Малух улыбнулся и кивнул, говоря:
— Верно, верно. Не сомневайся, я понимаю тебя, как еврей еврея.
— Мессала будет состязаться, — продолжал он. — Он столько раз провозглашал это на улицах, в банях и театрах, что менять решение поздно. К тому же его имя вписано в таблички каждого юного мота в Антиохии.
— Ты имеешь в виду пари, Малух?
— Да, ставки. И каждый день он демонстративно выезжает на тренировки, как сегодня.

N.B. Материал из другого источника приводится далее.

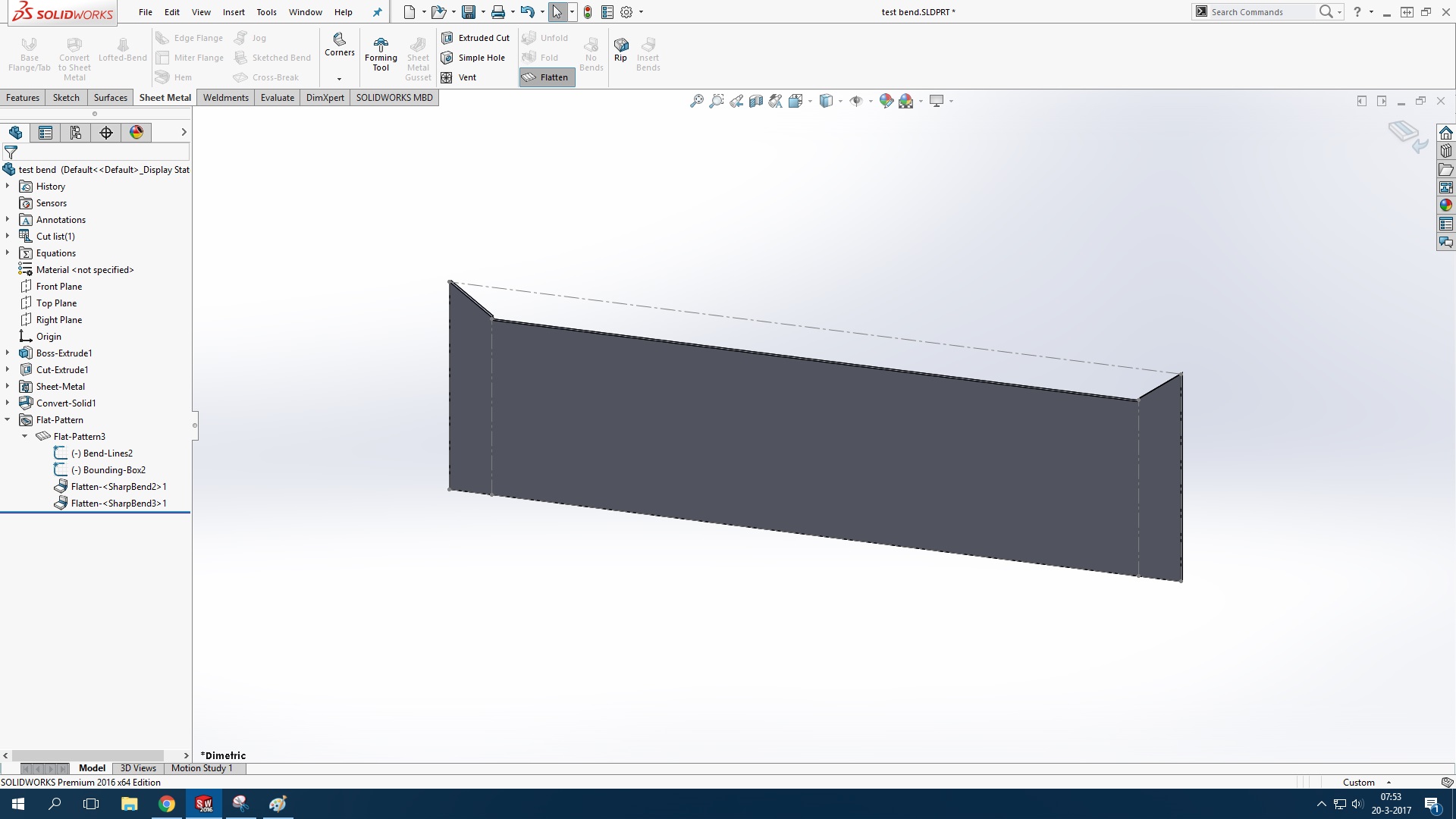Open the DisplayManager appearance icon
1456x819 pixels.
click(x=136, y=133)
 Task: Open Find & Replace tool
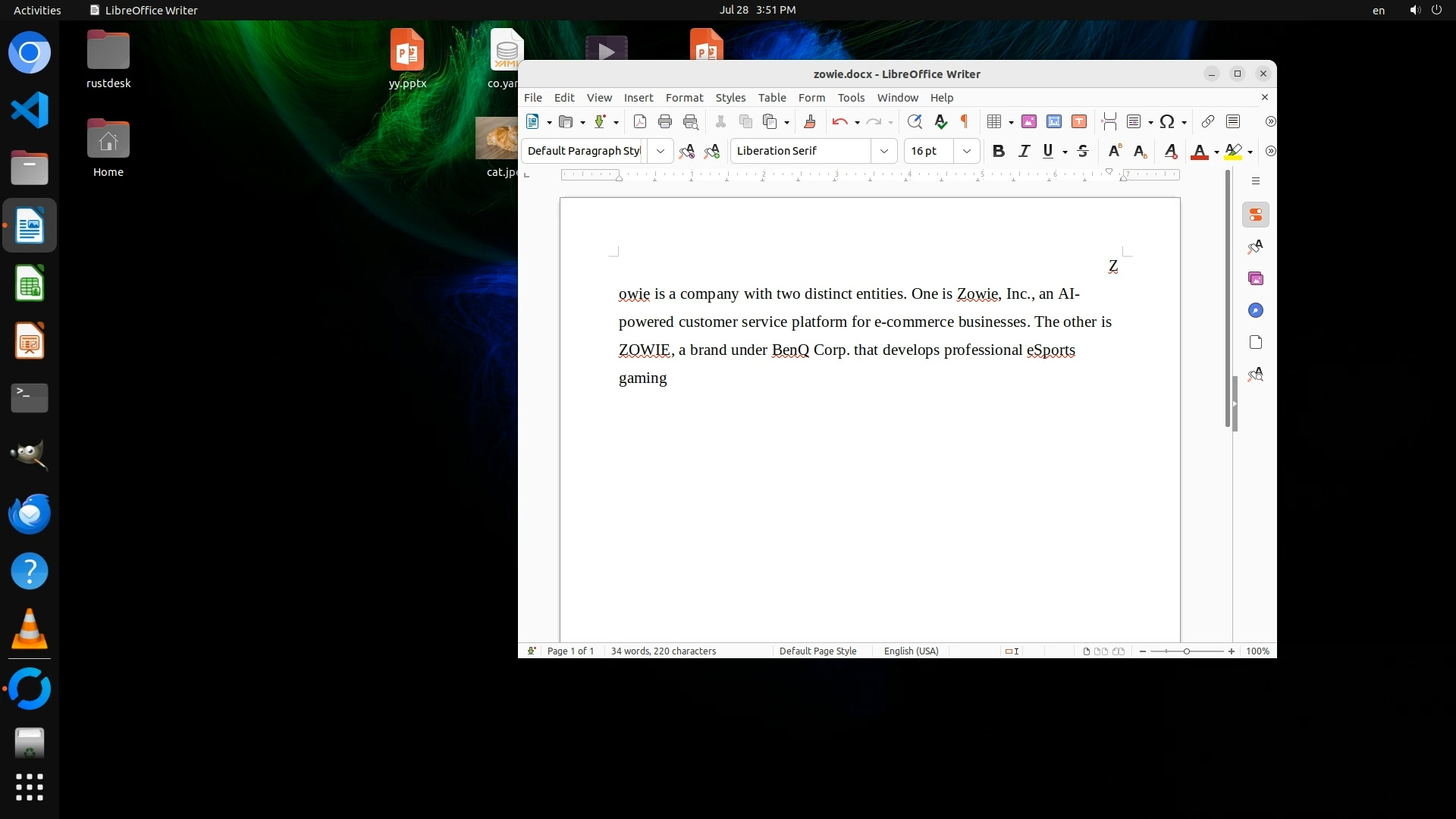[915, 121]

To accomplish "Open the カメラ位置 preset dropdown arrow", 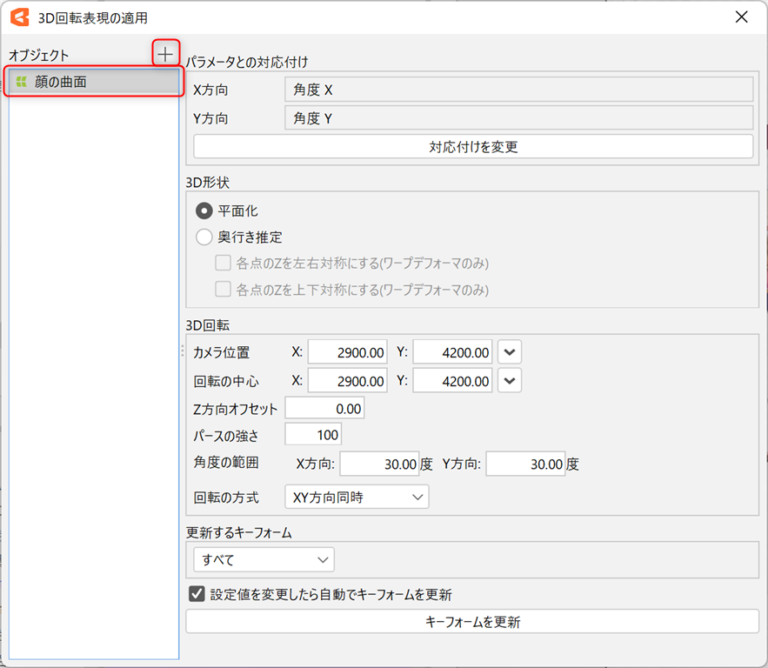I will (510, 352).
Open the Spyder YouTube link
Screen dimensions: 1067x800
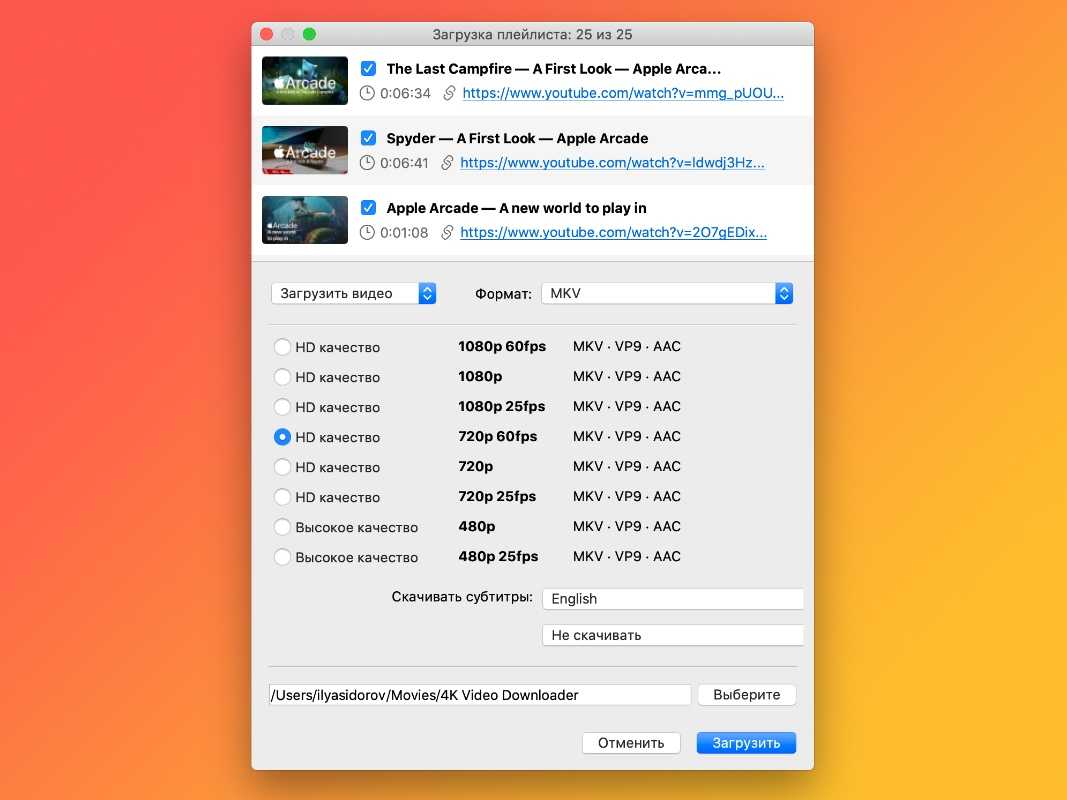pos(612,163)
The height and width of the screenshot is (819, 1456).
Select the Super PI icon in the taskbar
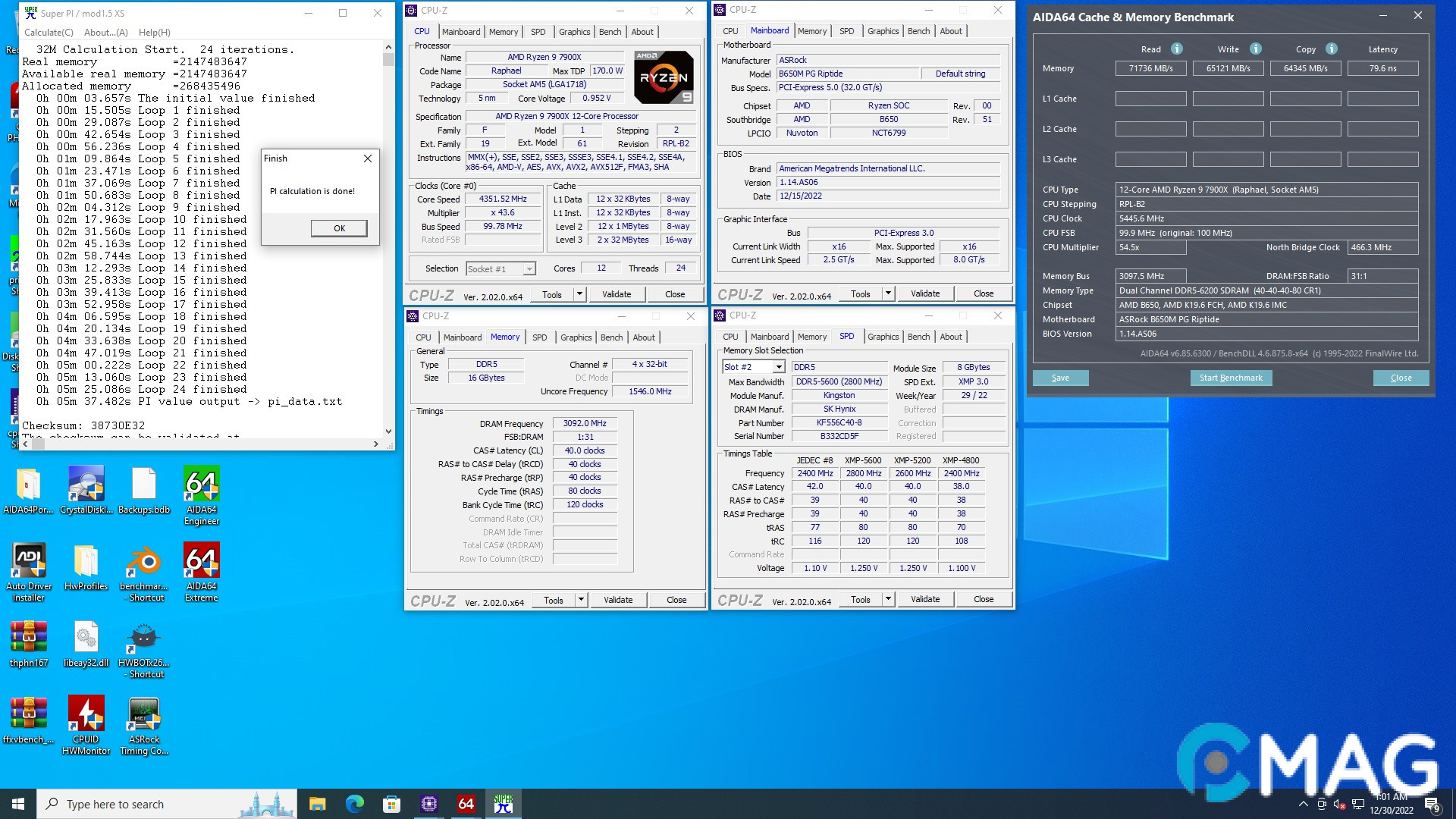point(502,803)
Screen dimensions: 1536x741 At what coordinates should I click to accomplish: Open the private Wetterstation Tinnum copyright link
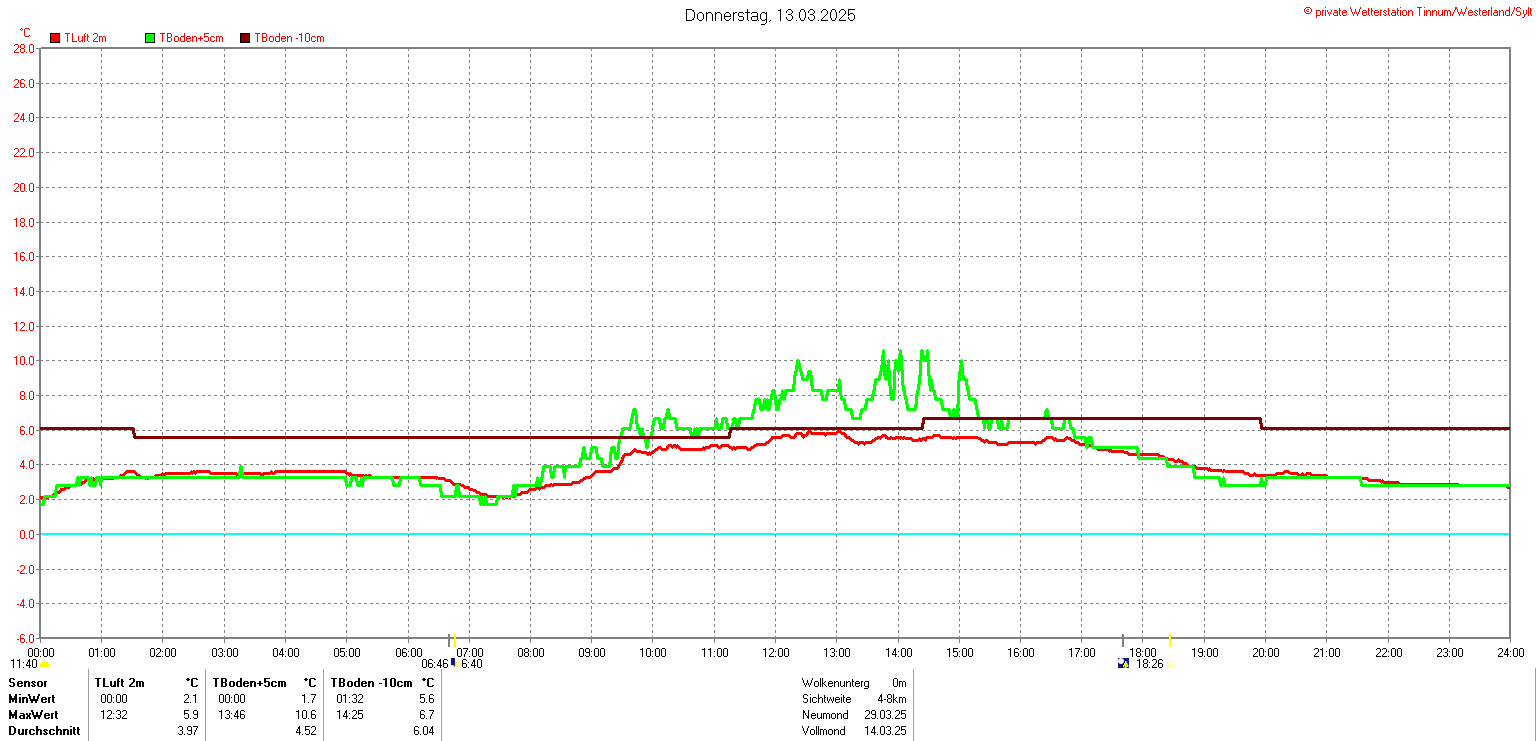[x=1417, y=11]
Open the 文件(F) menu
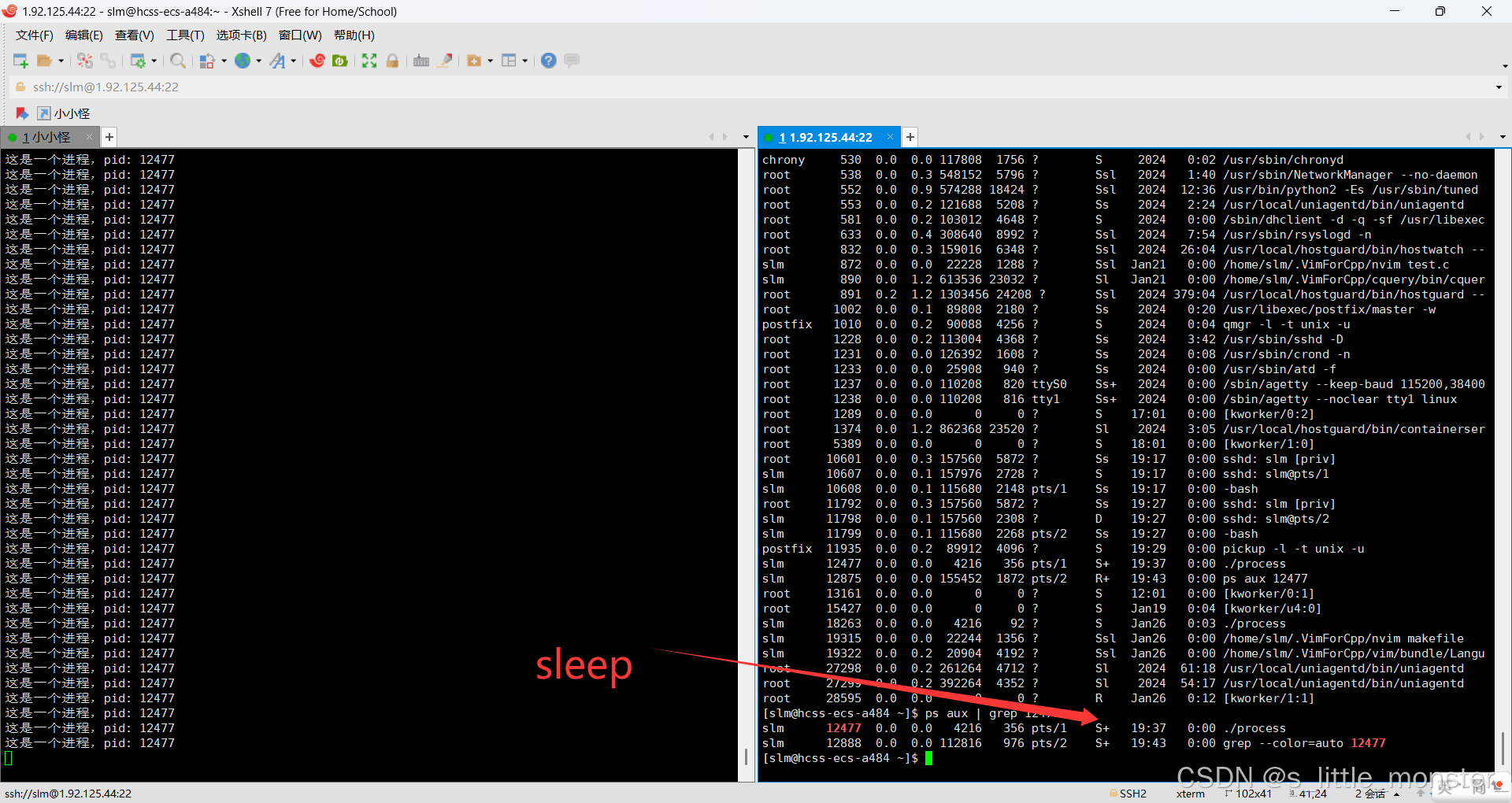This screenshot has width=1512, height=803. (34, 35)
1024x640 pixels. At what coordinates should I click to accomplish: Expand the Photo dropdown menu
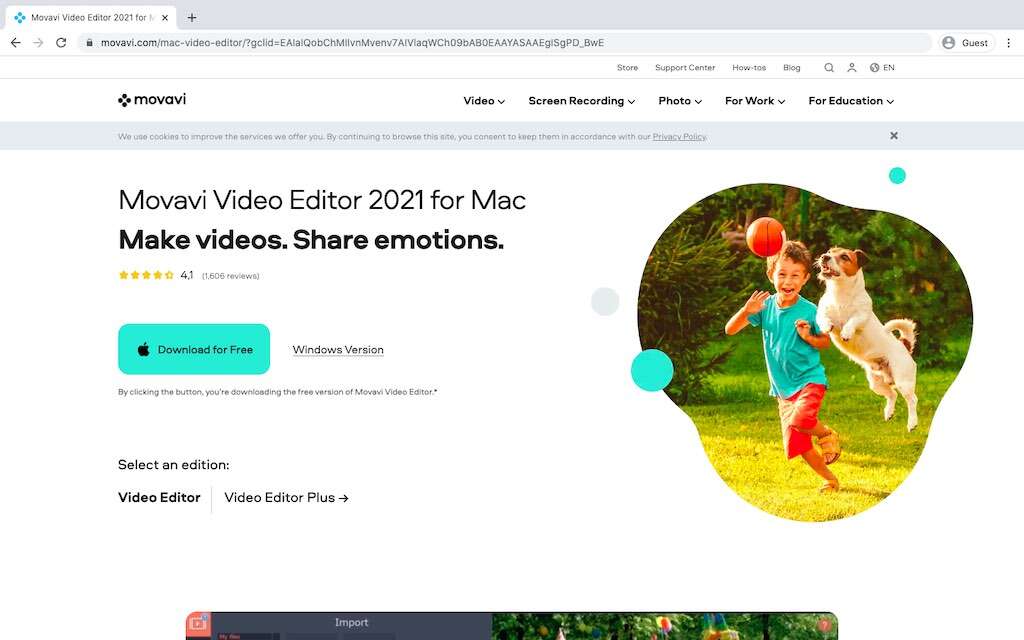[x=680, y=101]
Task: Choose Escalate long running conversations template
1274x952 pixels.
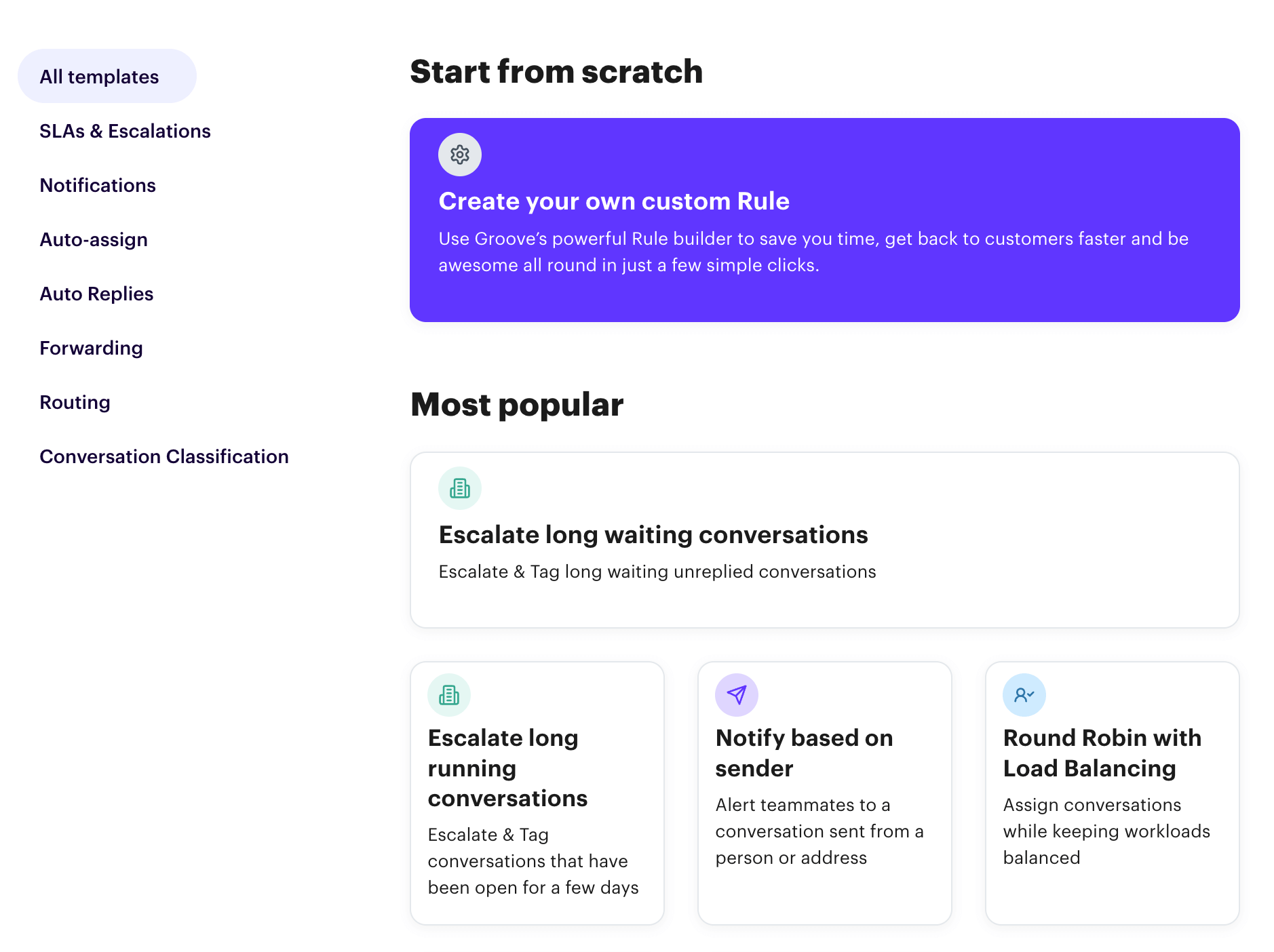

— Так это были те самые колесница и кони, на которых он намерен состязаться? Благодарю, благодарю тебя, Малух! Ты уже помог мне. Я доволен. Теперь будь моим проводником в Пальмовый Сад и представь шейху Ильдериму Щедрому.
— Когда?
— Сегодня. Лошадей можно просить уже сегодня.
— Так они тебе понравились?
Бен-Гур отвечал с воодушевлением:
— Я видел их всего мгновение, потому что потом появился Мессала, и я уже не мог думать ни о чем другом; однако я узнал в них кровь, составляющую чудо и славу пустыни. Таких скакунов я видел только однажды в конюшнях цезаря, но увидев их раз, узнаешь всегда. Встретив тебя завтра, Малух, я узнаю, даже если ты не поприветствуешь меня; узнаю по лицу, фигуре, манерам; по тем же признаком я узнаю их и с той же уверенностью. Если все, сказанное о них, правда, и если мне удастся овладеть их духом, тогда я смогу…
— Выиграть сестерции! — смеясь, закончил Малух.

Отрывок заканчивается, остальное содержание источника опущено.